--- START ---
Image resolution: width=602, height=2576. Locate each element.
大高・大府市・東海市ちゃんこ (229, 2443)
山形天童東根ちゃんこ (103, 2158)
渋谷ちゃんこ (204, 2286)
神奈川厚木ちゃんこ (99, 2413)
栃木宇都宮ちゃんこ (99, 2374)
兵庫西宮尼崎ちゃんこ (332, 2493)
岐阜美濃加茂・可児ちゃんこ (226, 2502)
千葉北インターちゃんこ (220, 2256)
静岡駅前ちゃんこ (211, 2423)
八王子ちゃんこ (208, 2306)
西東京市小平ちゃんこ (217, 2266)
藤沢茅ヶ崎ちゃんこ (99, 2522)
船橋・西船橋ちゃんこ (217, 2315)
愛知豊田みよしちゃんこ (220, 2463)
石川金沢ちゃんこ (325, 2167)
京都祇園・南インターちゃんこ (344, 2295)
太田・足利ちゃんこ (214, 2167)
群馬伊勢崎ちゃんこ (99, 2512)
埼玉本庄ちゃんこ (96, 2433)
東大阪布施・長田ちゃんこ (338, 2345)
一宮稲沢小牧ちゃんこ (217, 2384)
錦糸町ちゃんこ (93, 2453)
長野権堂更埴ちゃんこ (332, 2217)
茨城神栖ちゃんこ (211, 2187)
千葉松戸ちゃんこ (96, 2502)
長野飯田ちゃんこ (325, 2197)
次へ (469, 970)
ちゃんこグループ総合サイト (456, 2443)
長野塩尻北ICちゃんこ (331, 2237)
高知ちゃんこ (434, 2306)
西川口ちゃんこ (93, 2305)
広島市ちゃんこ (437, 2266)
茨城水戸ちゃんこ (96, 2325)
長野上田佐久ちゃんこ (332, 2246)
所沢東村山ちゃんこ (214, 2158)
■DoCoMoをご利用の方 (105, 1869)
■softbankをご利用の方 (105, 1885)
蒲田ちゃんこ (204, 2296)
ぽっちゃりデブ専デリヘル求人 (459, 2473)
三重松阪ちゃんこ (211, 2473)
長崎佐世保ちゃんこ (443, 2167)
--- END ---
Required action - When you reach the line that contains "ちゃんこグループ総合サイト (456, 2443)" in the material above, please copy it and every line after it exactly, stopping only at the last line.

Response for this exercise -
ちゃんこグループ総合サイト (456, 2443)
長野塩尻北ICちゃんこ (331, 2237)
高知ちゃんこ (434, 2306)
西川口ちゃんこ (93, 2305)
広島市ちゃんこ (437, 2266)
茨城水戸ちゃんこ (96, 2325)
長野上田佐久ちゃんこ (332, 2246)
所沢東村山ちゃんこ (214, 2158)
■DoCoMoをご利用の方 (105, 1869)
■softbankをご利用の方 (105, 1885)
蒲田ちゃんこ (204, 2296)
ぽっちゃりデブ専デリヘル求人 (459, 2473)
三重松阪ちゃんこ (211, 2473)
長崎佐世保ちゃんこ (443, 2167)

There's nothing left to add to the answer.